Let $l\ge 0$ be an integer. Using integration by parts and the definition of the polylogarithm we have found the following identity: $$\int \frac{[\log(\xi)]^l}{(1+\xi)^2} \log(1+\xi) d \xi = \sum\limits_{p=0}^l l_{(p)} \cdot [\log(\xi)]^{l-p} \cdot \phi_p(\xi) \cdot (-1)^{p+1}$$ where the functions $\phi_p$ are given as follows: \begin{eqnarray} \phi_0(\xi) &:=& \frac{\log (\xi +1)+1}{\xi +1} \\ \phi_1(\xi) &:=& -\text{Li}_2(-\xi )-\frac{1}{2} \log ^2(\xi +1)-\log (\xi +1)+\log (\xi ) \\ \phi_2(\xi) &:=& -\text{Li}_3(-\xi )+\text{Li}_3(\xi +1)+\text{Li}_2(-\xi ) (\log (\xi +1)+1)+\frac{\log ^2(\xi )}{2}+\frac{1}{2} \log ^2(\xi +1) \log (\xi )+\frac{1}{2} i \pi \log ^2(\xi +1)-\frac{1}{6} \pi ^2 \log (\xi +1) \\ \phi_3(\xi) &:=& -2 \text{Li}_4(-\xi )-\text{Li}_4\left(\frac{\xi }{\xi +1}\right)+\text{Li}_4(\xi +1)+\text{Li}_3(-\xi ) (\log (\xi +1)+1)+ \frac{1}{72} \left( -72 \zeta (3) \log (\xi +1)+ 72 \zeta (3) \log (\xi )- 3 \log ^4(\xi +1)+ 12 \log(\xi ) \log ^3(\xi +1)+ \\ 12 i \pi \log ^3(\xi +1)+ 12 \log ^3(\xi )- 6 \pi ^2 \log ^2(\xi +1)+ 72 i \pi \zeta (3)+\pi ^4 \right) \end{eqnarray} Here $l_{(p)}:=l(l-1)\cdot \dots \cdot (l-p+1)$ is the lower Pochhammer symbol.

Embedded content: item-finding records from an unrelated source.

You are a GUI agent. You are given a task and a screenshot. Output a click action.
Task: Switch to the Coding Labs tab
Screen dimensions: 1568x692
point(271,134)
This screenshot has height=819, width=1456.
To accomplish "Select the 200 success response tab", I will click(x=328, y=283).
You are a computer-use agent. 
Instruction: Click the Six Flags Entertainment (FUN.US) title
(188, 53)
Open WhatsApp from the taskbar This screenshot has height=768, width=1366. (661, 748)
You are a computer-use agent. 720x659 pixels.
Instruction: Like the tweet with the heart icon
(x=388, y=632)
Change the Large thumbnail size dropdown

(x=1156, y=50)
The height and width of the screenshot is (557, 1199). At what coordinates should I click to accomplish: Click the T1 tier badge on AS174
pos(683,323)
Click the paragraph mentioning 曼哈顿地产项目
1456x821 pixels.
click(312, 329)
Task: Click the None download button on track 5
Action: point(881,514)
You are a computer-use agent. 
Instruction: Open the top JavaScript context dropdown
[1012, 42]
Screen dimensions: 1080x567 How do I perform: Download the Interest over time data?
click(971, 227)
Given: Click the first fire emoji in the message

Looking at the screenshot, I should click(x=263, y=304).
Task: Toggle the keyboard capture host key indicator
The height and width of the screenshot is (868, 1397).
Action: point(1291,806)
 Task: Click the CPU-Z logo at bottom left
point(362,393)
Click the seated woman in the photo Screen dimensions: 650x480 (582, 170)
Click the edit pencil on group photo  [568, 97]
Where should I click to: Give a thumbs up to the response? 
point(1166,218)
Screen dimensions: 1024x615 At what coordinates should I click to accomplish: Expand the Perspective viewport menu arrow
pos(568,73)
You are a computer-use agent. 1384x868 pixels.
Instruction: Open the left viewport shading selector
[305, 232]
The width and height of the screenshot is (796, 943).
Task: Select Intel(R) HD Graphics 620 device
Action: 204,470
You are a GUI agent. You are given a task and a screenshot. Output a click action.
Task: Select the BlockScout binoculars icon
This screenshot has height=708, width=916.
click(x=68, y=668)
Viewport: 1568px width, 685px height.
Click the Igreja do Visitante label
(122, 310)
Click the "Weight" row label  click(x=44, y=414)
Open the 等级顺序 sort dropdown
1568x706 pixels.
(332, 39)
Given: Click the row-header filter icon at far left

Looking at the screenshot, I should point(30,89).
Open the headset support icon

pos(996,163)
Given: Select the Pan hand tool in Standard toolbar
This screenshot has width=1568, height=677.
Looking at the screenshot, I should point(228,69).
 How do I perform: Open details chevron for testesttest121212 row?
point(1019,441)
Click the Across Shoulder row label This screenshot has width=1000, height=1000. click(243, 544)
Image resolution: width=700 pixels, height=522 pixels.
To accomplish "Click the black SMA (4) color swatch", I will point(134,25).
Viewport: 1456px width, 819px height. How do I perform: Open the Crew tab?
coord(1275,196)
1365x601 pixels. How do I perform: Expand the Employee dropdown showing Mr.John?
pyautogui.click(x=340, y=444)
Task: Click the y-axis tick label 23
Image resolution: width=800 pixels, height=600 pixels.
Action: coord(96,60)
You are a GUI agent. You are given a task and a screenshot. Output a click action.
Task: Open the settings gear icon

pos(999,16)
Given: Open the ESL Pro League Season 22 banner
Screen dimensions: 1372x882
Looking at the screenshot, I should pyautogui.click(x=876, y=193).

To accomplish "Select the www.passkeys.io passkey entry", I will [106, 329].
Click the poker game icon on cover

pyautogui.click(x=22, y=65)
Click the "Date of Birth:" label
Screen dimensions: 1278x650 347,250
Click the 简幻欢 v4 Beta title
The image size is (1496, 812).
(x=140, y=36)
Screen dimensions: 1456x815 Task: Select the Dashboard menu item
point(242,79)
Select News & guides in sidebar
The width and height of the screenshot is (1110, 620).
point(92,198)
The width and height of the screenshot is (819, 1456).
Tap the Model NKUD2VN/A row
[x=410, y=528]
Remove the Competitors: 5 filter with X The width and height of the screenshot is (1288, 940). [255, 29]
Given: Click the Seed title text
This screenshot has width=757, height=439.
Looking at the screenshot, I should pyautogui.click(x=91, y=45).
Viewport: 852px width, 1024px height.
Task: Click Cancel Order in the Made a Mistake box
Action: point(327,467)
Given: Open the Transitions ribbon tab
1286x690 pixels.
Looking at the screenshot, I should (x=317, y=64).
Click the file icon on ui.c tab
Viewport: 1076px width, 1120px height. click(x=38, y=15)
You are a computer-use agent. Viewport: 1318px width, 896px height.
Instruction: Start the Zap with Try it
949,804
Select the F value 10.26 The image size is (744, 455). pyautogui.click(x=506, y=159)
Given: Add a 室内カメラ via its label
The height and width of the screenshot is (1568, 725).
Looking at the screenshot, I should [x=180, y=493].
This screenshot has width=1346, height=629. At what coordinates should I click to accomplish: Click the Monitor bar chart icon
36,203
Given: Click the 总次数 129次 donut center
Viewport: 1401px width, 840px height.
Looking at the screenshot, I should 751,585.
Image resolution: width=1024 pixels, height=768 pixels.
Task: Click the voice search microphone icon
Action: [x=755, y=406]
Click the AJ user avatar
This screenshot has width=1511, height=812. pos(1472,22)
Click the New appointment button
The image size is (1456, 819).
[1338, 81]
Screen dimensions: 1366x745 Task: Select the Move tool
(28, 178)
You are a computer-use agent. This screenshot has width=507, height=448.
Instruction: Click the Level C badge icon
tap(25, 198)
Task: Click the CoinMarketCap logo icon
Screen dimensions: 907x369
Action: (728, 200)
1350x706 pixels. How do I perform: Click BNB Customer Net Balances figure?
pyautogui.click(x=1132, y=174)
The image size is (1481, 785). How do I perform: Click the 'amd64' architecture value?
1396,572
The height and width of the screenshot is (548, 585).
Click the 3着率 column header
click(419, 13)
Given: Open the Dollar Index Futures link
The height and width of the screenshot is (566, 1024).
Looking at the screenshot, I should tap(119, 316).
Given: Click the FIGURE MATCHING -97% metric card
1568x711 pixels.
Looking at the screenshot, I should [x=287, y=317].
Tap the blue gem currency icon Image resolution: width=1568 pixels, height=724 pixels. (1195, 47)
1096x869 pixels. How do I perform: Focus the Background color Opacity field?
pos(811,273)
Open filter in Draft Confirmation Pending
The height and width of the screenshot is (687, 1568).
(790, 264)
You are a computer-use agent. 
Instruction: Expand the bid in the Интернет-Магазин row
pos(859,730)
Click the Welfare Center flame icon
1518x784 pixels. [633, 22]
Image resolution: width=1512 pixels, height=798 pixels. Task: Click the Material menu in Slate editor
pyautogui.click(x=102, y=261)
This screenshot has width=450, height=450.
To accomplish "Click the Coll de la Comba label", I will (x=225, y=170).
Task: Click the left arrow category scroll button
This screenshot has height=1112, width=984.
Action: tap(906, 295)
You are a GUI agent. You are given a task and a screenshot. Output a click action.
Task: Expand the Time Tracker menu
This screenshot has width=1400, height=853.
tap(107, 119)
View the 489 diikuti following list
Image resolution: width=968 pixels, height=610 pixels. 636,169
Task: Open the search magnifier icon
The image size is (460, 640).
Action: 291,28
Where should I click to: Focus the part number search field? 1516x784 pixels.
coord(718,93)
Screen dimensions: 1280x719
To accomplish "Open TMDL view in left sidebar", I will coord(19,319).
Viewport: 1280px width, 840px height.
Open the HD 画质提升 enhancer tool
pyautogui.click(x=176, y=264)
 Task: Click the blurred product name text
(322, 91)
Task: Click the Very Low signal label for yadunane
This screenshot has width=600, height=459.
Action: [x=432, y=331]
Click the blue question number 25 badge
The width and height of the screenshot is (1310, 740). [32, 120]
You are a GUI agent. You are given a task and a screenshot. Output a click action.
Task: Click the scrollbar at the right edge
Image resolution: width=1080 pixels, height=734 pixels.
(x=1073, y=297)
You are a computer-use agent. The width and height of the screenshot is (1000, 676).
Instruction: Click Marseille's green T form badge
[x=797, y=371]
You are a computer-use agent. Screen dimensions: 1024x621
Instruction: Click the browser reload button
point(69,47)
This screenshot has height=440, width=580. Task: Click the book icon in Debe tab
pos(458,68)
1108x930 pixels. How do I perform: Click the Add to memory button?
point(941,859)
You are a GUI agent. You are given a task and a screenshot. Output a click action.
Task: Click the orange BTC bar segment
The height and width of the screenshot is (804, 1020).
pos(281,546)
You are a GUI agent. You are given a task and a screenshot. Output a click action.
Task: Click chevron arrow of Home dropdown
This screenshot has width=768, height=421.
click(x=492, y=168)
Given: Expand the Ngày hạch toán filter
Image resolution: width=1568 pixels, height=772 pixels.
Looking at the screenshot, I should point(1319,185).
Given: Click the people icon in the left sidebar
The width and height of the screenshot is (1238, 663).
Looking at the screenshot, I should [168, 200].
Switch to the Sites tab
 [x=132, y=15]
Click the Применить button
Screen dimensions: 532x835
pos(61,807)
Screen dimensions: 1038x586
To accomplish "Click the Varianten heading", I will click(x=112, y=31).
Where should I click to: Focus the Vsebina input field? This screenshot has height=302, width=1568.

Unfortunately we got stuck at $l=3$ because we lack knowledge about a reflection formula for the polylogarithm of order four and therefore we cannot simplify the terms involving $\mbox{Li}_4$ in the last equation above. Now, the question is therefore twofold. Firstly, what is the generic formula for $\phi_p(\xi)$ when $p\ge 4$ and secondly where can I find the functional identities (reflection formulae) for polylogarithms of order greater or equal to five).